* PROBLEM TO SOLVE: Return, from the listing below, each line where the word "computer" appears.
* * * * * * *
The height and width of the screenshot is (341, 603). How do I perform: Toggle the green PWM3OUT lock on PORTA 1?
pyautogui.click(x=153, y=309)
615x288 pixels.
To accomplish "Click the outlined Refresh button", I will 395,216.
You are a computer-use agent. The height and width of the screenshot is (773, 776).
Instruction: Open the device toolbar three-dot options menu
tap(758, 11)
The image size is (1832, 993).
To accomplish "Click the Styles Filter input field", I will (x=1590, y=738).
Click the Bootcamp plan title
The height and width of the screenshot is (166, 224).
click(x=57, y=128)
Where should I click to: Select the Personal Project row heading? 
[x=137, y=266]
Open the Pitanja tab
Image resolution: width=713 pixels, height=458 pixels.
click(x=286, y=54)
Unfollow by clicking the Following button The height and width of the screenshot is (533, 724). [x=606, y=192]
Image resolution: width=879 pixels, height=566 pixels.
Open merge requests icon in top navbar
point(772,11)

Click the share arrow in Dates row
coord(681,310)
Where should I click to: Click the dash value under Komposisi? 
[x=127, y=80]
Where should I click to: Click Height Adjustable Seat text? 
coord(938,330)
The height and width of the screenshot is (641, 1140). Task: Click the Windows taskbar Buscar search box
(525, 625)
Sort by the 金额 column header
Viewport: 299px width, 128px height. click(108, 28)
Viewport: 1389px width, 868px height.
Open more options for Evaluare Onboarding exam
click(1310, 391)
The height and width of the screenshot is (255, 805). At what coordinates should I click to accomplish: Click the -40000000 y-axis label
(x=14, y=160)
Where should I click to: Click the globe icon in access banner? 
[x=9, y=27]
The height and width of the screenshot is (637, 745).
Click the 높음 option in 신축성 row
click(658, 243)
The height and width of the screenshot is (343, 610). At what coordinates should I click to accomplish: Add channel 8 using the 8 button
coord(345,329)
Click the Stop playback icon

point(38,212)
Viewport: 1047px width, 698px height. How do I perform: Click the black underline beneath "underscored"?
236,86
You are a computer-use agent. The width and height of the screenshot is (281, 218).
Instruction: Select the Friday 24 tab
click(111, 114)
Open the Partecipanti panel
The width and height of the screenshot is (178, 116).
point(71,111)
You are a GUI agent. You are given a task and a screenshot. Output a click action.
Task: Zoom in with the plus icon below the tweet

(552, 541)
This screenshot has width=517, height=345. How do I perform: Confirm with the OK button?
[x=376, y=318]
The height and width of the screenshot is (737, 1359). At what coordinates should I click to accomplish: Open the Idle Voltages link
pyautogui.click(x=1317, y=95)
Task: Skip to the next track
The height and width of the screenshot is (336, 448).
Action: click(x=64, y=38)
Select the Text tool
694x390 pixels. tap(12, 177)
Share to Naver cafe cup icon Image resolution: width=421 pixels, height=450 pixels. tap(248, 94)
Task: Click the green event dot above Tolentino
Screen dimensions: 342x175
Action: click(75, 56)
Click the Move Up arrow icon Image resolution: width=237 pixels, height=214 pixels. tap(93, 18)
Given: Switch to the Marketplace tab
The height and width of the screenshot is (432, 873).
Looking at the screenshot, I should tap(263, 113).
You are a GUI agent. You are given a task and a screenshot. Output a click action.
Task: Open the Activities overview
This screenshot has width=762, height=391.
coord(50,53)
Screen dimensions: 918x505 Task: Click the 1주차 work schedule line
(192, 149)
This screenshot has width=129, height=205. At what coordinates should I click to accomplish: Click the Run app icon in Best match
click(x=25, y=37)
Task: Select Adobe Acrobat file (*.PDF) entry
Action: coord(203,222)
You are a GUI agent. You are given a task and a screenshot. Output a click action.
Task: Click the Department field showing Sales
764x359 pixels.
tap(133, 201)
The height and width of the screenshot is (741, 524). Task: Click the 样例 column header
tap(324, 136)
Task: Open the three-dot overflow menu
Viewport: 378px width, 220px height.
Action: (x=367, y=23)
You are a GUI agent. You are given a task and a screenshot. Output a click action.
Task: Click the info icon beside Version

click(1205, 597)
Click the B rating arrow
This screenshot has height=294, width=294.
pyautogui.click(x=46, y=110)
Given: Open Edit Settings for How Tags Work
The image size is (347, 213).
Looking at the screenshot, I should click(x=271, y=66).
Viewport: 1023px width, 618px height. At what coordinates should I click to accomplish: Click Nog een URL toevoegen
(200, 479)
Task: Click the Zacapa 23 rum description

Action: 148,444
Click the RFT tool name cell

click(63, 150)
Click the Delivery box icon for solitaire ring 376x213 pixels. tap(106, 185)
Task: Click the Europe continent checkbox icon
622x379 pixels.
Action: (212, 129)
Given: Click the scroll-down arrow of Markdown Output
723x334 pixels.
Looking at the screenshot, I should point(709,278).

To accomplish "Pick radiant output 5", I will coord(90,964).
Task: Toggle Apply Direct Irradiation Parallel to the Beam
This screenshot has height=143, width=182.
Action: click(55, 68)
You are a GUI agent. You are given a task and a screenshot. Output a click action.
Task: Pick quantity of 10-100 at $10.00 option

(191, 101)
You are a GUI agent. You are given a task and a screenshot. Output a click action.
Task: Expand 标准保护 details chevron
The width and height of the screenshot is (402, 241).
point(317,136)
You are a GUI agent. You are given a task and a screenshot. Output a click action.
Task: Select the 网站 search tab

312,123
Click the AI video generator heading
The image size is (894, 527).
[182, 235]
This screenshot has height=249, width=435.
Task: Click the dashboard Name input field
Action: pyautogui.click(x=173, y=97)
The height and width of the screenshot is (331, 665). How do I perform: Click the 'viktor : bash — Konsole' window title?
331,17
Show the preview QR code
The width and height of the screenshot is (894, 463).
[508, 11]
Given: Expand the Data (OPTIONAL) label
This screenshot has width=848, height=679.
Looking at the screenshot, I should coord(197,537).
* * * * * * *
* EXERCISE SOLUTION:
You are a computer-use agent. The height and width of the screenshot is (773, 776).
You are a computer-use agent. The width and height of the screenshot is (281, 218).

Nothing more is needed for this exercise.